Assume ZFC.
I read a claim:
"[A]ny singular cardinal contains a closed unbounded set consisting of ordinals that are not cardinals, [...]"
and I wanted to prove that claim. Here is the argument I came up with:
Say $\aleph_\alpha$ is a singular cardinal so $\alpha$ is a limit. For each $\eta<\alpha$, let $C_\eta$ be closed unbounded in $\aleph_\eta$ and we may assume $0\notin C_\eta$. Consider $E_\eta=\{ \aleph_\eta+\beta\mid \beta\in C_\eta\}$; then $E_\eta\subset(\aleph_\eta,\aleph_{\eta+1})$ for each $\eta$. If we consider $E=\bigcup_{\eta<\alpha}E_\eta$, then $E$ is closed unbounded in $\aleph_\alpha$: Clearly it is unbounded. Suppose $\gamma<\aleph_\alpha$ and $\gamma\cap E$ is unbounded in $\gamma$. Since there is some $\eta$ such that $\gamma<\aleph_\eta$, if $\eta$ is the least such it must have a predecessor $\xi$, and so $\aleph_\xi<\gamma<\aleph_{\xi+1}$. Then we know $\gamma\cap E_\xi$ is unbounded in $\gamma$ and so $\gamma\in E_\xi$.

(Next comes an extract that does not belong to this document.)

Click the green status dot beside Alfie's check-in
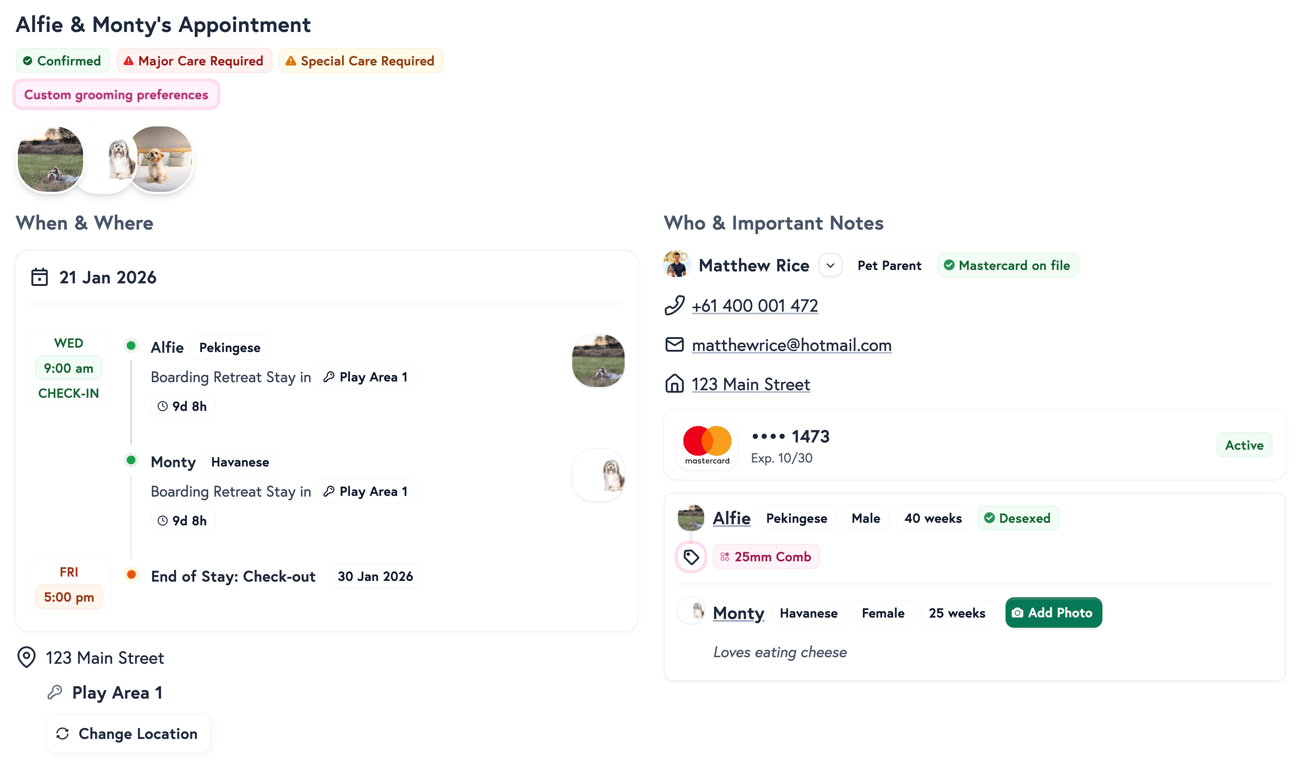This screenshot has width=1308, height=768. (x=131, y=345)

This argument should be wrong because I didn't use the assumption that $\aleph_\alpha$ is singular, and Mahlo cardinal (a strongly inaccessible cardinal $\kappa$ such that the set of regular cardinals under $\kappa$ is stationary in $\kappa$) is a thing. So where is the problem?